Women are born with a lifetime’s supply of eggs within their ovaries. Each month FSH stimulates the recruitment and development of ovarian follicles each of which contains an egg.
Irregular (oligoovulation) or no (anovulation) ovulation can have many causes which are often endocrine in nature. The reproductive hormone system is governed by a complex series of interactions in a system known as the “hypothalamic-pituitary-adrenal axis”. The hypothalamus, located at the base of the brain, serves as the master gland “regulator” of the various hormones involved in reproduction.
During the first days of the ovulatory cycle, the hypothalamus produces gonadotropin releasing hormone (GnRH) which travels to the pituitary where it stimulates the production of follicle stimulating hormone (FSH). FSH directly stimulates the recruitment of eggs within the ovarian follicles and supports their development. When additional FSH is given by injection in an IVF cycle, it stimulates the development of multiple follicles because the fertility specialist and embryologist need numerous eggs for the IVF processes.
As healthy follicles develop, they produce estrogen which is monitored by the hypothalamus. As estrogen levels increase, the hypothalamus signals the pituitary to adjust FSH output accordingly.
Once the hormone levels signal that the follicles are mature, the hypothalamus releases GnRH which travels to the pituitary and signals a surge of luteinizing hormone (LH). This surge in LH signals the final stages of follicular development and causes ovulation 34-36 hours later.
After the eggs are ovulated, the remaining follicular structure is known as the corpus luteum. The corpus luteum produces progesterone which is needed for proper thickening and vascularization of the endometrium. The endometrium must be sufficiently developed to support an embryo and fetus. Progesterone is also produced by the placenta. Insufficient progesterone may cause a “luteal phase defect” wherein the endometrium does not properly develop. This condition is effectively treated with progesterone medications.
Disruption of any of these processes can lead to ovulatory disorders. Advanced female age is a major cause of infertility and is diagnosed by an elevated day 3 FSH level and possibly the Clomid Challenge Test. FSH levels above 10 signal that there are few “healthy follicles” and indicates reduced ovarian reserve. After the menopause, the condition is known as ovarian failure since no viable eggs remain. Premature or perimenopause can occur in much younger women.
PCOS causes irregular ovulation because there is an abnormal elevation of male hormones (androgens) which causes overproduction of estrogen. Elevated or depressed levels of thyroid hormones can also cause ovulatory disorders as can stress and excessive exercise.
Hyperprolactinemia is another condition that can cause ovulatory irregularities.

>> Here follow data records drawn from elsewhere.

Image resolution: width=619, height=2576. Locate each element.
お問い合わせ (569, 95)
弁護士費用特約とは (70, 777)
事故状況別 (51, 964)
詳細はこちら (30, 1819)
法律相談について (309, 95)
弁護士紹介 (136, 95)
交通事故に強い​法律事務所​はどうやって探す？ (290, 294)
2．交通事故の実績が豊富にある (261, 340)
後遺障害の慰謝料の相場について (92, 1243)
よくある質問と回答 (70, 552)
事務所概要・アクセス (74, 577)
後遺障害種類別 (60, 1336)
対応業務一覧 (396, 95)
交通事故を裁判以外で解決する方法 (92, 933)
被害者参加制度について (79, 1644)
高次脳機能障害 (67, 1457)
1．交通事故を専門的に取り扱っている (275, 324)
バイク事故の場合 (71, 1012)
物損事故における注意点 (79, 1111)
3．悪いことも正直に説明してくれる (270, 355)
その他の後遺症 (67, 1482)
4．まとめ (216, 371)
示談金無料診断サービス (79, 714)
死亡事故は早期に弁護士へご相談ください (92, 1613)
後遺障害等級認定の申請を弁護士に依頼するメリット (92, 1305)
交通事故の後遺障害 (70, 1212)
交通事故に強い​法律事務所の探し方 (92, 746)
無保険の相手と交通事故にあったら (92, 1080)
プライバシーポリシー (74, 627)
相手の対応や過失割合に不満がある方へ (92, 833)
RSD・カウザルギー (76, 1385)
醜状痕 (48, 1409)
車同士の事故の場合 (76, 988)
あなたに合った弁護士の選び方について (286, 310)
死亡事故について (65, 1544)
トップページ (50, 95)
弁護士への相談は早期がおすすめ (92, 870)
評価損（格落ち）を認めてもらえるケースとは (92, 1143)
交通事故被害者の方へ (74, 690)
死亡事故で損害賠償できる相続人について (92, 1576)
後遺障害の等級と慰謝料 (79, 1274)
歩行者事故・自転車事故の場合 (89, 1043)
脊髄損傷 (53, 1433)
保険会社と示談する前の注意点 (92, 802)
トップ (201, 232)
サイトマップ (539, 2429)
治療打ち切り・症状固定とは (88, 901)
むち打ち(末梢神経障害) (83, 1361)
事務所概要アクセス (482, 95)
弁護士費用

Prolactin is the hormone responsible for breast milk production in pregnant women. Elevated levels in non pregnant women (hyperprolactinemia) can lead to irregular, or no, ovulation.
The drugs used to treat ovulatory disorders fall into three classes: 1) Clomid® competes for estrogen receptors at the hypothalamus. This causes the hypothalamus to release GnRH which stimulates FSH production by the pituitary. 2) FSH directly stimulates the ovarian follicles. 3) Metformin® reverses hyperinsulinemia in PCOS patients and allows normal ovulation to resume.
In most cases, except notably in women with ovarian failure, ovulation can be established using one of these medications. Women with ovarian failure must use an egg donor if they wish to experience pregnancy and delivery. Fortunately, success rates are high in women who utilize an egg donor.